▶ **Aim of the exercise**: Beginning at the line that contains "This screenshot has width=640, height=360.", return every remaining line of the data below exactly; return nothing before it.
::: Data for this task :::
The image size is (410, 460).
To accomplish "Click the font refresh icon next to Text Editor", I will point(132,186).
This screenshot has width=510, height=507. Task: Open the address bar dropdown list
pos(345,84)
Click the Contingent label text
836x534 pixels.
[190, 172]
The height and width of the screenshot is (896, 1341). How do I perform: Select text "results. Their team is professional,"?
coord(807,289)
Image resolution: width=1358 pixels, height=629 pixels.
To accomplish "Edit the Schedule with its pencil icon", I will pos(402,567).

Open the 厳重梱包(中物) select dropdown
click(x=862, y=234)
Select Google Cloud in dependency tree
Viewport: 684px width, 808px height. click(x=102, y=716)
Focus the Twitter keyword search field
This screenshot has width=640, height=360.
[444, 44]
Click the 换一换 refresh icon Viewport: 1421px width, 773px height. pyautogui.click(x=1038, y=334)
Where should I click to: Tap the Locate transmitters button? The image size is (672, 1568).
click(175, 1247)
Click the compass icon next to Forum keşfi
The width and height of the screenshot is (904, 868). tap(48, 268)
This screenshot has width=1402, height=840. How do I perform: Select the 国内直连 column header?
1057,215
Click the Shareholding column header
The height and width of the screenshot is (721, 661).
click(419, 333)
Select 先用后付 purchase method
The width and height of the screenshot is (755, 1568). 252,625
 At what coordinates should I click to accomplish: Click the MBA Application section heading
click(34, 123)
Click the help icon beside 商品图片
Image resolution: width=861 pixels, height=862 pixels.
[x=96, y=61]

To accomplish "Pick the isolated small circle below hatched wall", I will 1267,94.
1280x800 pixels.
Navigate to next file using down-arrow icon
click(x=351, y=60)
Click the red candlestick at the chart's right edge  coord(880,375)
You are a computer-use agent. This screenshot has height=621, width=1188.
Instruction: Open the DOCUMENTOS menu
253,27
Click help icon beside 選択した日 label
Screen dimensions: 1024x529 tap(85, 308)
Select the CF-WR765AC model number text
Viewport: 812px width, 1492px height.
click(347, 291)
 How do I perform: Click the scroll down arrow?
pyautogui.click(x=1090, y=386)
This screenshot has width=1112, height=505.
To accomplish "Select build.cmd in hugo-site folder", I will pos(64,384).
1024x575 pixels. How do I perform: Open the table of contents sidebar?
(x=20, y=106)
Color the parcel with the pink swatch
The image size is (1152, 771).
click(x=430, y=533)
:::
▶ **Task response**:
This screenshot has width=640, height=360.
[444, 44]
Click the 换一换 refresh icon Viewport: 1421px width, 773px height. pyautogui.click(x=1038, y=334)
Where should I click to: Tap the Locate transmitters button? The image size is (672, 1568).
click(175, 1247)
Click the compass icon next to Forum keşfi
The width and height of the screenshot is (904, 868). tap(48, 268)
This screenshot has width=1402, height=840. How do I perform: Select the 国内直连 column header?
1057,215
Click the Shareholding column header
The height and width of the screenshot is (721, 661).
click(419, 333)
Select 先用后付 purchase method
The width and height of the screenshot is (755, 1568). 252,625
 At what coordinates should I click to accomplish: Click the MBA Application section heading
click(34, 123)
Click the help icon beside 商品图片
Image resolution: width=861 pixels, height=862 pixels.
[x=96, y=61]

To accomplish "Pick the isolated small circle below hatched wall", I will 1267,94.
1280x800 pixels.
Navigate to next file using down-arrow icon
click(x=351, y=60)
Click the red candlestick at the chart's right edge  coord(880,375)
You are a computer-use agent. This screenshot has height=621, width=1188.
Instruction: Open the DOCUMENTOS menu
253,27
Click help icon beside 選択した日 label
Screen dimensions: 1024x529 tap(85, 308)
Select the CF-WR765AC model number text
Viewport: 812px width, 1492px height.
click(347, 291)
 How do I perform: Click the scroll down arrow?
pyautogui.click(x=1090, y=386)
This screenshot has width=1112, height=505.
To accomplish "Select build.cmd in hugo-site folder", I will pos(64,384).
1024x575 pixels. How do I perform: Open the table of contents sidebar?
(x=20, y=106)
Color the parcel with the pink swatch
The image size is (1152, 771).
click(x=430, y=533)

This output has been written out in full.